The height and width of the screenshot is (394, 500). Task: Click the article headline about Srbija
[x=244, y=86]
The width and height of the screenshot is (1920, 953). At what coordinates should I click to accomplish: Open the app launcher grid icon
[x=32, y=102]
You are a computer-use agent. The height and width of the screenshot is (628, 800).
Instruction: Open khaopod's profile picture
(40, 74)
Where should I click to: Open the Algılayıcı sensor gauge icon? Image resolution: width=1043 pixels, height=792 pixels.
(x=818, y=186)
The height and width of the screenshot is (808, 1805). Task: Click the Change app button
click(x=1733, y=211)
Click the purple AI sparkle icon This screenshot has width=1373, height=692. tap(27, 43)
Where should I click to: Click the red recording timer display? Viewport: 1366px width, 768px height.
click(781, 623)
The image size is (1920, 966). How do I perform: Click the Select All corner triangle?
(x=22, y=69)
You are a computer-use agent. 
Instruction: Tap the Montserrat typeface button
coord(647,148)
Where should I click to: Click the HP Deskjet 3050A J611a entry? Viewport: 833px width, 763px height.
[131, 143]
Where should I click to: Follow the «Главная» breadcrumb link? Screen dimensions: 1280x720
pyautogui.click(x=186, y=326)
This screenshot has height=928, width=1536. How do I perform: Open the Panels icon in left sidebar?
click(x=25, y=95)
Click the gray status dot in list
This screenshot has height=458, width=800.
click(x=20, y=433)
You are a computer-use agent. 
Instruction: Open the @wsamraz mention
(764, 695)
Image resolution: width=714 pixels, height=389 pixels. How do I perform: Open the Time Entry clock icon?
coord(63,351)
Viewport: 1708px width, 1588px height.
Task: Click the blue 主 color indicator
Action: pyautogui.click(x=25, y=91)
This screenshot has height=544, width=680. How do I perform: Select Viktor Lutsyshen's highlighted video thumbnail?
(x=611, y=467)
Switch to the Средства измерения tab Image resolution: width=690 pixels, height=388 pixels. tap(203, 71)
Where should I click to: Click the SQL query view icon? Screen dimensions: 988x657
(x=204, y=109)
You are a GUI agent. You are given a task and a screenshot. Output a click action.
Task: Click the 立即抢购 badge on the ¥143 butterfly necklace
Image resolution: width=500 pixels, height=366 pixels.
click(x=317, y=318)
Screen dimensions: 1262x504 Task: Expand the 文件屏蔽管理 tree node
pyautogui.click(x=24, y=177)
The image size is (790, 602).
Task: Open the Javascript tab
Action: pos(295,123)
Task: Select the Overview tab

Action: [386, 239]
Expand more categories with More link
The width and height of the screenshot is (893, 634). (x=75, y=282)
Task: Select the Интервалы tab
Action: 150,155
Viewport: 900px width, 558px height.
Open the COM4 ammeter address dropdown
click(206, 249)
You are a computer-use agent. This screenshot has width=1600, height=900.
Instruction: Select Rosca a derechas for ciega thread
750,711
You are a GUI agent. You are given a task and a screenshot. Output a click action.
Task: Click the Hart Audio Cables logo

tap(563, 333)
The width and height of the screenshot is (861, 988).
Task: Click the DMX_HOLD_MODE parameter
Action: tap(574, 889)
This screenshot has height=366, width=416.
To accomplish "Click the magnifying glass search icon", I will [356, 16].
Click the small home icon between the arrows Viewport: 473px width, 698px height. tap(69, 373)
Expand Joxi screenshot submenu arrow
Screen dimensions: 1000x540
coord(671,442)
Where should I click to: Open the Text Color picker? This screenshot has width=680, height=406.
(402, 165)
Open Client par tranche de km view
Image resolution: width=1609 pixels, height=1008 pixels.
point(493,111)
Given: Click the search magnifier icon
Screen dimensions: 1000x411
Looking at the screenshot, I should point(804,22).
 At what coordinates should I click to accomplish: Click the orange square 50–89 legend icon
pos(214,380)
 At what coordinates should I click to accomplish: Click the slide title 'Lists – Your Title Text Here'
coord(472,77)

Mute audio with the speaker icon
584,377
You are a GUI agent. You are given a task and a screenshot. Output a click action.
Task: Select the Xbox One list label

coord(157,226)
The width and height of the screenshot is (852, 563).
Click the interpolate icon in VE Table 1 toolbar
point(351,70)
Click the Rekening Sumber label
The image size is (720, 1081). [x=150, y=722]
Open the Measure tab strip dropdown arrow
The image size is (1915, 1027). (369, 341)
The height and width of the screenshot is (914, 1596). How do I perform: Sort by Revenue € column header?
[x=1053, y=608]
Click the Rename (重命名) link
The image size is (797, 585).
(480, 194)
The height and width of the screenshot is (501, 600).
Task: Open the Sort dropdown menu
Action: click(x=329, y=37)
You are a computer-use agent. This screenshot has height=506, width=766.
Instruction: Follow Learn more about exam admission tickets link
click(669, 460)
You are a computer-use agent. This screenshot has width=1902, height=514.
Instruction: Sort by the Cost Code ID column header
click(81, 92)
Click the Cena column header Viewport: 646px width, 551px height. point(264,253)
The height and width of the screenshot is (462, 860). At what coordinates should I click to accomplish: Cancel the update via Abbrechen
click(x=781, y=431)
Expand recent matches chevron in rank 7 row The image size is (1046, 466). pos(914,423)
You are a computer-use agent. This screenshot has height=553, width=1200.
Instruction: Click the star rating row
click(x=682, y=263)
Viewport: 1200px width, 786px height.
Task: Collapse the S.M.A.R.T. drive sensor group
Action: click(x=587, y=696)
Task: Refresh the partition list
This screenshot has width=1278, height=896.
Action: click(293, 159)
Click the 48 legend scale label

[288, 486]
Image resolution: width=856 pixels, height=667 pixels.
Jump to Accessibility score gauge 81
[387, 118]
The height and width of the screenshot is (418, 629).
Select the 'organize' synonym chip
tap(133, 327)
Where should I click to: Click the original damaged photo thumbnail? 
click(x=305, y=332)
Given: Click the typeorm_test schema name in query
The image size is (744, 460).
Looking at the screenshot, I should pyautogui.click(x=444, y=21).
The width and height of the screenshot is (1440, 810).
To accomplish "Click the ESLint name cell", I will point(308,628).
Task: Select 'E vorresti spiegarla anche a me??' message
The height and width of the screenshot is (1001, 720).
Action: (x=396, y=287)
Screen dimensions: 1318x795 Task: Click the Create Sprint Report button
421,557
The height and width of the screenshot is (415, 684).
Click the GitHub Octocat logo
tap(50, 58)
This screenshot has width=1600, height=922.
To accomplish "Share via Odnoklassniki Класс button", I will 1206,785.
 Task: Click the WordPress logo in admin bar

____

= To do =
Give back the entries above precisely as they appear.

= Exercise output =
The height and width of the screenshot is (394, 500). Task: Click the article headline about Srbija
[x=244, y=86]
The width and height of the screenshot is (1920, 953). At what coordinates should I click to accomplish: Open the app launcher grid icon
[x=32, y=102]
You are a computer-use agent. The height and width of the screenshot is (628, 800).
Instruction: Open khaopod's profile picture
(40, 74)
Where should I click to: Open the Algılayıcı sensor gauge icon? Image resolution: width=1043 pixels, height=792 pixels.
(x=818, y=186)
The height and width of the screenshot is (808, 1805). Task: Click the Change app button
click(x=1733, y=211)
Click the purple AI sparkle icon This screenshot has width=1373, height=692. tap(27, 43)
Where should I click to: Click the red recording timer display? Viewport: 1366px width, 768px height.
click(781, 623)
The image size is (1920, 966). How do I perform: Click the Select All corner triangle?
(x=22, y=69)
You are a computer-use agent. 
Instruction: Tap the Montserrat typeface button
coord(647,148)
Where should I click to: Click the HP Deskjet 3050A J611a entry? Viewport: 833px width, 763px height.
[131, 143]
Where should I click to: Follow the «Главная» breadcrumb link? Screen dimensions: 1280x720
pyautogui.click(x=186, y=326)
This screenshot has height=928, width=1536. How do I perform: Open the Panels icon in left sidebar?
click(x=25, y=95)
Click the gray status dot in list
This screenshot has height=458, width=800.
click(x=20, y=433)
You are a computer-use agent. 
Instruction: Open the @wsamraz mention
(764, 695)
Image resolution: width=714 pixels, height=389 pixels. How do I perform: Open the Time Entry clock icon?
coord(63,351)
Viewport: 1708px width, 1588px height.
Task: Click the blue 主 color indicator
Action: pyautogui.click(x=25, y=91)
This screenshot has height=544, width=680. How do I perform: Select Viktor Lutsyshen's highlighted video thumbnail?
(x=611, y=467)
Switch to the Средства измерения tab Image resolution: width=690 pixels, height=388 pixels. tap(203, 71)
Where should I click to: Click the SQL query view icon? Screen dimensions: 988x657
(x=204, y=109)
You are a GUI agent. You are given a task and a screenshot. Output a click action.
Task: Click the 立即抢购 badge on the ¥143 butterfly necklace
Image resolution: width=500 pixels, height=366 pixels.
click(x=317, y=318)
Screen dimensions: 1262x504 Task: Expand the 文件屏蔽管理 tree node
pyautogui.click(x=24, y=177)
The image size is (790, 602).
Task: Open the Javascript tab
Action: pos(295,123)
Task: Select the Overview tab

Action: [386, 239]
Expand more categories with More link
The width and height of the screenshot is (893, 634). (x=75, y=282)
Task: Select the Интервалы tab
Action: 150,155
Viewport: 900px width, 558px height.
Open the COM4 ammeter address dropdown
click(206, 249)
You are a computer-use agent. This screenshot has width=1600, height=900.
Instruction: Select Rosca a derechas for ciega thread
750,711
You are a GUI agent. You are given a task and a screenshot. Output a click action.
Task: Click the Hart Audio Cables logo

tap(563, 333)
The width and height of the screenshot is (861, 988).
Task: Click the DMX_HOLD_MODE parameter
Action: tap(574, 889)
This screenshot has height=366, width=416.
To accomplish "Click the magnifying glass search icon", I will [356, 16].
Click the small home icon between the arrows Viewport: 473px width, 698px height. tap(69, 373)
Expand Joxi screenshot submenu arrow
Screen dimensions: 1000x540
coord(671,442)
Where should I click to: Open the Text Color picker? This screenshot has width=680, height=406.
(402, 165)
Open Client par tranche de km view
Image resolution: width=1609 pixels, height=1008 pixels.
point(493,111)
Given: Click the search magnifier icon
Screen dimensions: 1000x411
Looking at the screenshot, I should point(804,22).
 At what coordinates should I click to accomplish: Click the orange square 50–89 legend icon
pos(214,380)
 At what coordinates should I click to accomplish: Click the slide title 'Lists – Your Title Text Here'
coord(472,77)

Mute audio with the speaker icon
584,377
You are a GUI agent. You are given a task and a screenshot. Output a click action.
Task: Select the Xbox One list label

coord(157,226)
The width and height of the screenshot is (852, 563).
Click the interpolate icon in VE Table 1 toolbar
point(351,70)
Click the Rekening Sumber label
The image size is (720, 1081). [x=150, y=722]
Open the Measure tab strip dropdown arrow
The image size is (1915, 1027). (369, 341)
The height and width of the screenshot is (914, 1596). How do I perform: Sort by Revenue € column header?
[x=1053, y=608]
Click the Rename (重命名) link
The image size is (797, 585).
(480, 194)
The height and width of the screenshot is (501, 600).
Task: Open the Sort dropdown menu
Action: click(x=329, y=37)
You are a computer-use agent. This screenshot has height=506, width=766.
Instruction: Follow Learn more about exam admission tickets link
click(669, 460)
You are a computer-use agent. This screenshot has width=1902, height=514.
Instruction: Sort by the Cost Code ID column header
click(81, 92)
Click the Cena column header Viewport: 646px width, 551px height. point(264,253)
The height and width of the screenshot is (462, 860). At what coordinates should I click to accomplish: Cancel the update via Abbrechen
click(x=781, y=431)
Expand recent matches chevron in rank 7 row The image size is (1046, 466). pos(914,423)
You are a computer-use agent. This screenshot has height=553, width=1200.
Instruction: Click the star rating row
click(x=682, y=263)
Viewport: 1200px width, 786px height.
Task: Collapse the S.M.A.R.T. drive sensor group
Action: click(x=587, y=696)
Task: Refresh the partition list
This screenshot has width=1278, height=896.
Action: click(293, 159)
Click the 48 legend scale label

[288, 486]
Image resolution: width=856 pixels, height=667 pixels.
Jump to Accessibility score gauge 81
[387, 118]
The height and width of the screenshot is (418, 629).
Select the 'organize' synonym chip
tap(133, 327)
Where should I click to: Click the original damaged photo thumbnail? 
click(x=305, y=332)
Given: Click the typeorm_test schema name in query
The image size is (744, 460).
Looking at the screenshot, I should pyautogui.click(x=444, y=21).
The width and height of the screenshot is (1440, 810).
To accomplish "Click the ESLint name cell", I will point(308,628).
Task: Select 'E vorresti spiegarla anche a me??' message
The height and width of the screenshot is (1001, 720).
Action: (x=396, y=287)
Screen dimensions: 1318x795 Task: Click the Create Sprint Report button
421,557
The height and width of the screenshot is (415, 684).
Click the GitHub Octocat logo
tap(50, 58)
This screenshot has width=1600, height=922.
To accomplish "Share via Odnoklassniki Класс button", I will 1206,785.
 Task: Click the WordPress logo in admin bar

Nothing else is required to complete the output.